** Opening SOURCE DATA block **
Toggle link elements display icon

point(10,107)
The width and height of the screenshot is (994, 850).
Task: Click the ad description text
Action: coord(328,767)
** Closing SOURCE DATA block **
** Opening SOURCE DATA block **
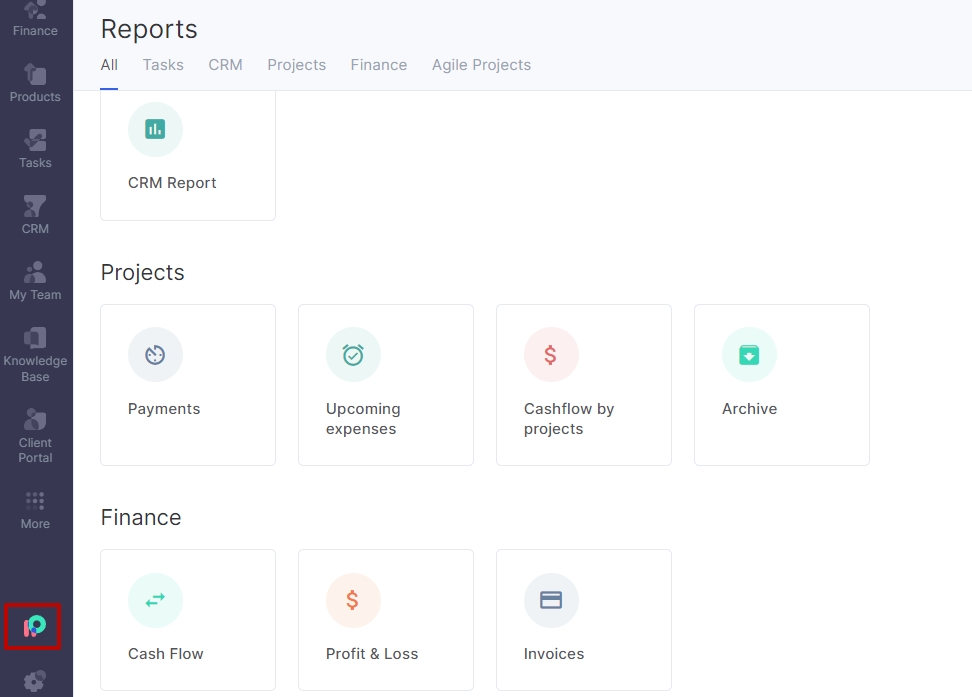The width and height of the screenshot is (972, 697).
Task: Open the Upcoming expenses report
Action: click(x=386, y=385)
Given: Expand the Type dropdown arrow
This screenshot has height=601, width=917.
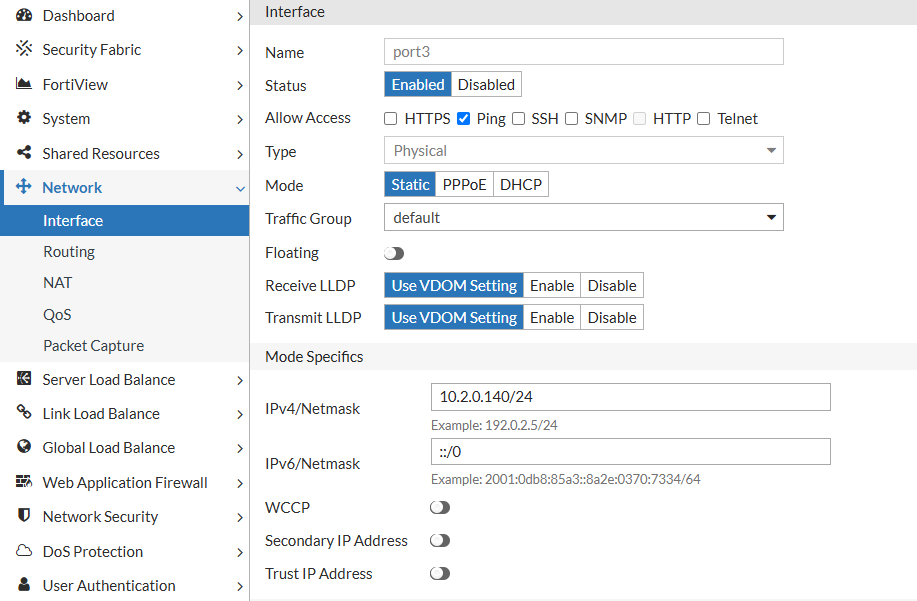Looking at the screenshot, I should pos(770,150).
** Closing SOURCE DATA block **
** Opening SOURCE DATA block **
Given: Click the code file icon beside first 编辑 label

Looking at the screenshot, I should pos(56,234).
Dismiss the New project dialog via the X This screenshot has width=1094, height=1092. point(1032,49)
** Closing SOURCE DATA block **
- [WORK INSTRUCTIONS]:
Repeat word for word the lines above that run from the line containing "Given: Click the" through the line containing "Dismiss the New", both ends included, and nothing else.

- [SOLUTION FOR THIS PROBLEM]:
Given: Click the code file icon beside first 编辑 label

Looking at the screenshot, I should pos(56,234).
Dismiss the New project dialog via the X This screenshot has width=1094, height=1092. point(1032,49)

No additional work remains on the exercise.